At the same time, portfolio allocations to gold remain surprisingly low.

“On average, allocations are still in the low single digits,” Piggott noted. “Even a move from 3% to 4% would be enough to support significantly higher prices.”

He added that long-term investors — including pension funds, endowments, and family offices — remain underrepresented in the market, leaving substantial upside if participation broadens.

Despite the volatility, Piggott said that Metals Focus has not changed its core outlook following the correction. The firm expects gold prices to average $5,500 an ounce by mid-year and around $5,800 an ounce for the full year.
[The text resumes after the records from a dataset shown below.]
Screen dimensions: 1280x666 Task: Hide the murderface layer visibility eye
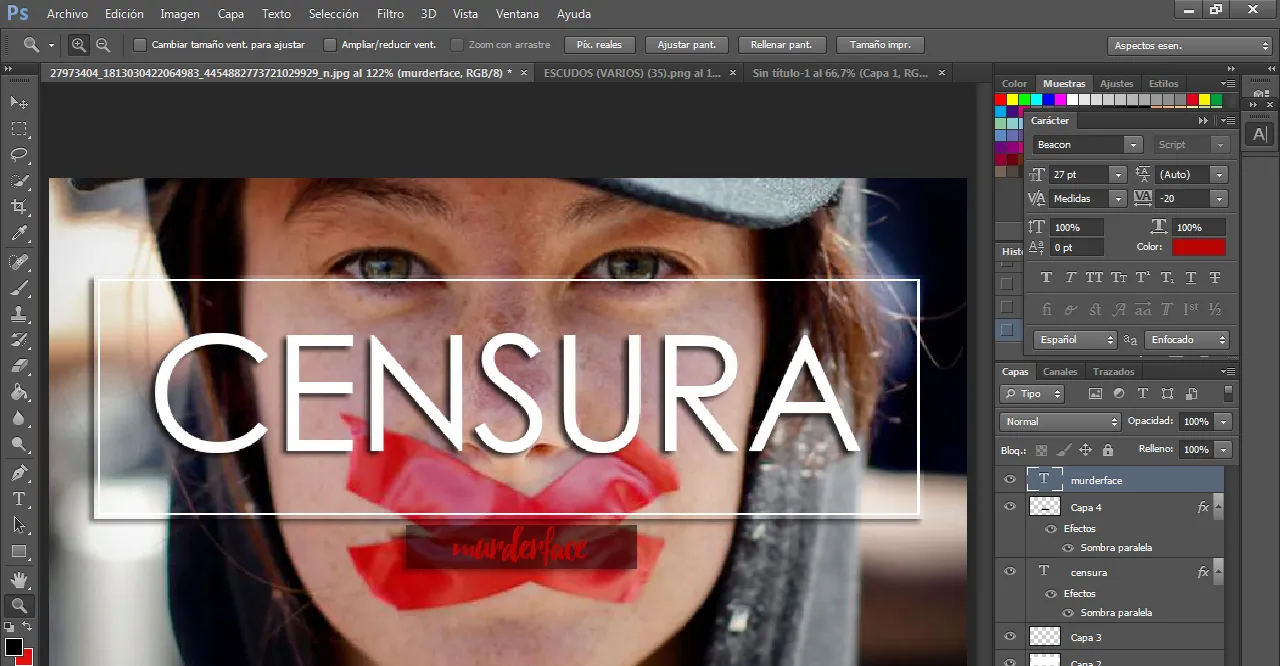(1010, 480)
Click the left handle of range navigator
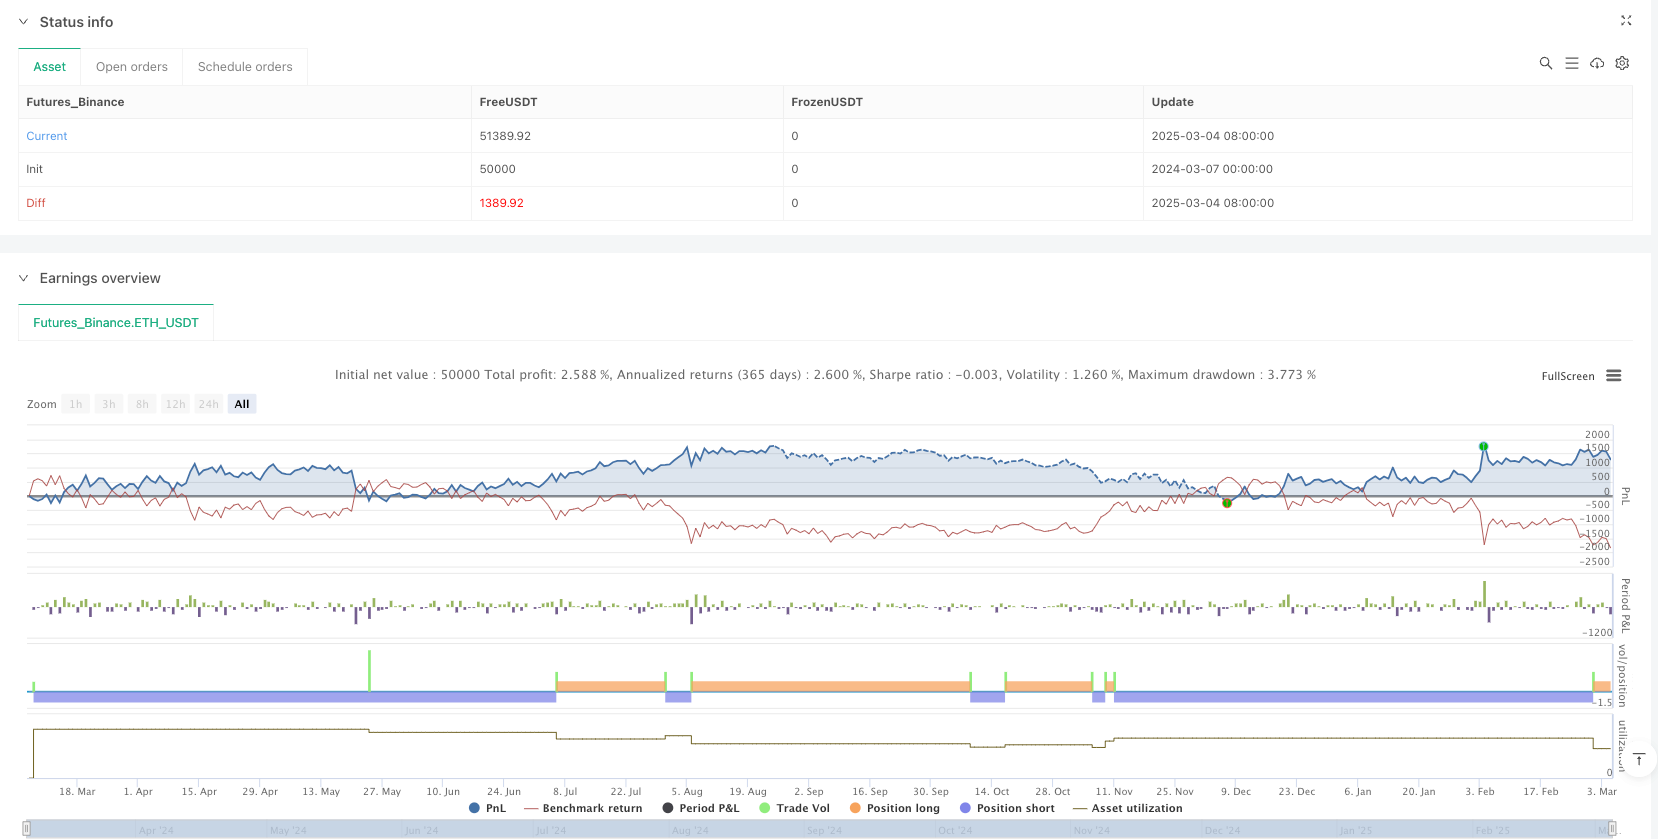The image size is (1658, 839). click(x=27, y=829)
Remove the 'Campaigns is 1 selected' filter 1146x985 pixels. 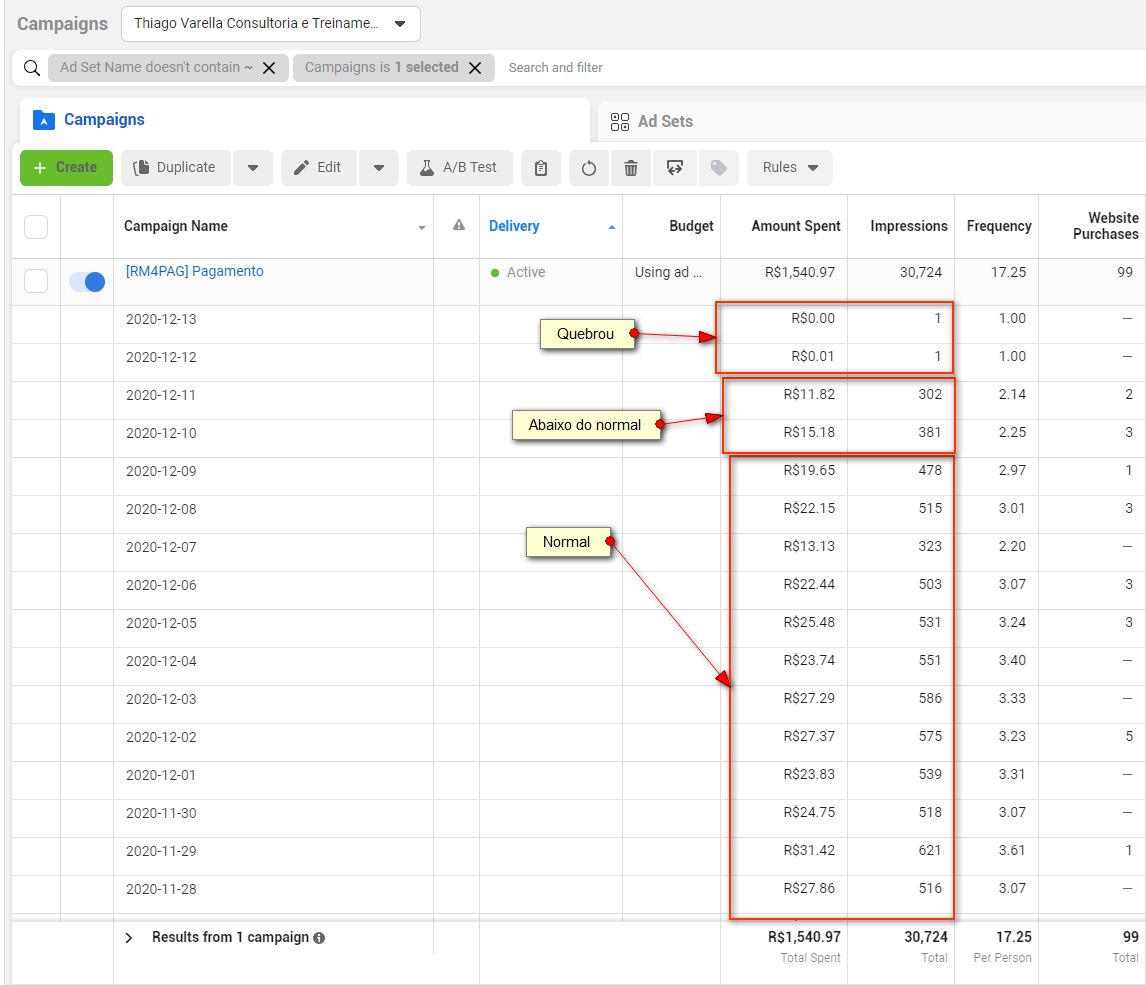[x=475, y=68]
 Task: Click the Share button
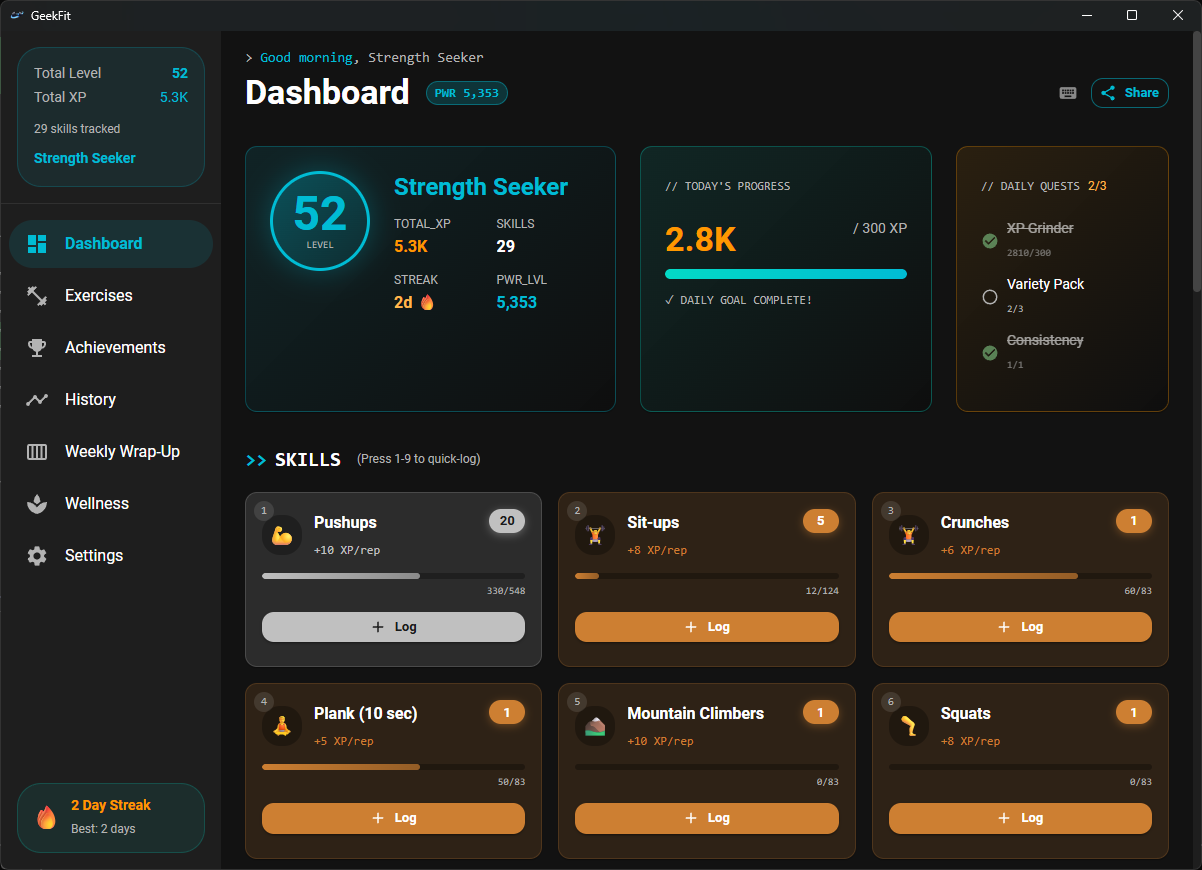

While some banks have floated bullish scenarios of $6,000 to $8,000 gold, Piggott emphasized that the structural drivers — debt, fiscal imbalances, de-dollarization, and geopolitical risk — evolve slowly, not overnight.

“These factors don’t turn on a whim,” he said. “They take years to unwind.”

In Piggott’s view, the recent selloff has strengthened the market rather than weakened it.

“This correction was well-deserved and well-needed,” he said. “It resets sentiment, brings buyers back in, and gives the market a stronger foundation.”

As long as uncertainty remains elevated — and confidence in fiscal discipline remains fragile — gold’s long-term trajectory remains intact.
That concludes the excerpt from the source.